Clair enjoyed instant results with Happy Guide but recently ran into a “holiday habit” problem. Below is what she told her readers. I’ve replied in the comments at the end…
As many of you know I have had really good success using the guidance and tips from a book called Happy Guide. I know that many of you bought the book and I hope that you had the success that I had…
However, we are all different and we need different tools to help us on our journey. Therefore I am aware that not all of you will have had success using the tools found within the pages of Happy Guide.
For me Happy Guide was perfect, it helped me to break the habits of a lifetime, eating sugar, chocolate and sweet things after my dinner. It also helped me to give up coffee. I must have kept this up for 6 months. I was delighted with myself.
Then, I was on holiday and I thought to myself that I would have one coffee. One would not be so bad. I deserve it — I am on holiday! But… as you are guessing this was foolish…

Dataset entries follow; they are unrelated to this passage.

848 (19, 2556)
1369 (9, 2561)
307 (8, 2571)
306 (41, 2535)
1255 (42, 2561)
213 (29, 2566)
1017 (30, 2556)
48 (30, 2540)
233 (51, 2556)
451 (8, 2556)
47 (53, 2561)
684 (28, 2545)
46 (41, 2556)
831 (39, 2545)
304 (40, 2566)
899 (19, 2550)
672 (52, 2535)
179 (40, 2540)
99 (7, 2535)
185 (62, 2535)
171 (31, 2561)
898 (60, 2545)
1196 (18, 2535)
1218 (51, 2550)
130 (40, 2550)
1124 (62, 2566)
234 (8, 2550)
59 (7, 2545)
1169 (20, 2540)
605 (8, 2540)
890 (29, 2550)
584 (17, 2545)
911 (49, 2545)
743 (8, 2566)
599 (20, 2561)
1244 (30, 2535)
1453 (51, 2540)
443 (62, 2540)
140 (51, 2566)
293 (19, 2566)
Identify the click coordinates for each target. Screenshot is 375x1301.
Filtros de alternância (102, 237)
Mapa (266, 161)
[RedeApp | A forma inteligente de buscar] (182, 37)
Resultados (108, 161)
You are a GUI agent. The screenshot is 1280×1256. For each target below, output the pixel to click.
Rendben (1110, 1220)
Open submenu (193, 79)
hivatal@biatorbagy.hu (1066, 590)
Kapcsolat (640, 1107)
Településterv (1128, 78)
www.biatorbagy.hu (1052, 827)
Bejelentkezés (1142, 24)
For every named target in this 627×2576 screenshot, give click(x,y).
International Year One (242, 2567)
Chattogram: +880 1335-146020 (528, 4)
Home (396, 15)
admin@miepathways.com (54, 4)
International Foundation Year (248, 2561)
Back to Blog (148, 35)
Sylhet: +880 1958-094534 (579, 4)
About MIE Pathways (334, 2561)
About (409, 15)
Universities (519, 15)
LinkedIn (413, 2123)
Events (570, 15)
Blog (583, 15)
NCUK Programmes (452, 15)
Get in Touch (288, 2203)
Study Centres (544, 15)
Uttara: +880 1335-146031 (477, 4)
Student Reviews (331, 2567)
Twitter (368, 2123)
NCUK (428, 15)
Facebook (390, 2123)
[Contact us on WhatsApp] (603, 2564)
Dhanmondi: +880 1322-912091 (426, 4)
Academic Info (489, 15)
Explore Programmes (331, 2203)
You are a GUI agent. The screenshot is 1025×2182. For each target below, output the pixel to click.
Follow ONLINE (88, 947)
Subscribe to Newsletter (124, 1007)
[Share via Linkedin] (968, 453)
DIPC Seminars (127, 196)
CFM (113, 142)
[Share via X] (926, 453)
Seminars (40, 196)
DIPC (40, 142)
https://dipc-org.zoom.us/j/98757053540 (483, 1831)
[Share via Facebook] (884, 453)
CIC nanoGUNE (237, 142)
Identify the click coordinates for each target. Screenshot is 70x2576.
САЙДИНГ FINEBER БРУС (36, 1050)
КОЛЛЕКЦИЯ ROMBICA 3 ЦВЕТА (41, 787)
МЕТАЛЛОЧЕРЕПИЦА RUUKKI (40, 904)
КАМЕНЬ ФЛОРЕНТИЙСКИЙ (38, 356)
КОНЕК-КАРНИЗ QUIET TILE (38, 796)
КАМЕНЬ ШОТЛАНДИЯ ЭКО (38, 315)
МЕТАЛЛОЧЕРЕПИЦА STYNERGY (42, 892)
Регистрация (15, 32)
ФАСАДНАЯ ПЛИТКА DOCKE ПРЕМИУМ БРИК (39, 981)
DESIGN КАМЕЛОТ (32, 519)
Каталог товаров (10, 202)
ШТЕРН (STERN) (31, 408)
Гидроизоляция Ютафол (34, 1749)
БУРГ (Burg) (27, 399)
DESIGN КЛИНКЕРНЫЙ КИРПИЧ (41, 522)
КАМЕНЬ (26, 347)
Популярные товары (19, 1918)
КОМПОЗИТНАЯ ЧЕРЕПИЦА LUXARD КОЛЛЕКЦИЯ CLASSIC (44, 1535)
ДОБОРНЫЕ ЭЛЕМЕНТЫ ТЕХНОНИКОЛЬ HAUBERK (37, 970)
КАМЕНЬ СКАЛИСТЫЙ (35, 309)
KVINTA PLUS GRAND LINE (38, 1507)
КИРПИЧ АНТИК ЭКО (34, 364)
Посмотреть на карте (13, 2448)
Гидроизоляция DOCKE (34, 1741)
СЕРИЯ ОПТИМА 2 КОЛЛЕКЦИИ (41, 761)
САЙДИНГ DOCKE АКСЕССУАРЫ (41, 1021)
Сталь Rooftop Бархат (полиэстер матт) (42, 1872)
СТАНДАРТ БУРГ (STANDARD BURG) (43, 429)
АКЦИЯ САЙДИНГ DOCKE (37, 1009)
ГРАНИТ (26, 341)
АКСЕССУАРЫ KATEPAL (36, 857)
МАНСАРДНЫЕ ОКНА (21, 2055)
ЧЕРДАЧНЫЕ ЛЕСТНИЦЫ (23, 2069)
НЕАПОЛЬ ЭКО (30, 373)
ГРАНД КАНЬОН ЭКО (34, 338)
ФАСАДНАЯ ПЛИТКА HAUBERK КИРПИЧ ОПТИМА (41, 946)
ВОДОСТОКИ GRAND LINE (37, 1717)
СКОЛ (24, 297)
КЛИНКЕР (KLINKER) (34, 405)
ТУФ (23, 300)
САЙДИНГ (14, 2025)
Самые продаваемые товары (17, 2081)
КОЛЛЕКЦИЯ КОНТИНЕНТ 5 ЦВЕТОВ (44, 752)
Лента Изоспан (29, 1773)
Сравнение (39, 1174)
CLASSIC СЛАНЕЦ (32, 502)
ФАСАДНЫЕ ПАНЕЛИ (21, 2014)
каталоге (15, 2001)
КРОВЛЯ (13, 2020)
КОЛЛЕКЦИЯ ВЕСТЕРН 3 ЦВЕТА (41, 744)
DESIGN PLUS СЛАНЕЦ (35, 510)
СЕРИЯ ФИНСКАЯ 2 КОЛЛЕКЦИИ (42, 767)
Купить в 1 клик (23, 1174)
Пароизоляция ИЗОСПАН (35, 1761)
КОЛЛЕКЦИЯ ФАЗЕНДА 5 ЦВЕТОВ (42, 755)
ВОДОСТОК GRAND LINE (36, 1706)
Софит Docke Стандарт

I went ahead and had the coffee and I haven’t been able to give it up since. And of course, now I am thinking that Happy Guide is stupid, and I have told all my readers to go and buy a copy. So I have spent a few months guilt tripping myself, eating my chocolate after my dinner and having my three cups of coffee a day. I deserve them, so why should I have to give them up?
Then one day I made a discovery; I had a brain wave. I remembered that Mike and James, the authors, told me that I should re-read Happy Guide when I get stuck. I also remembered them telling me that it is the grooves that we keep falling into and it is these grooves, or patterns of behaviour that we need to break.
It is recognising these grooves for what they are and avoiding slipping into them again and again. I needed to change my focus away from the food and into the grooves. I realised that I needed to sort out why I want the chocolate, why I deserve it and why I deserve the coffee — and to think about what else I can reward myself with.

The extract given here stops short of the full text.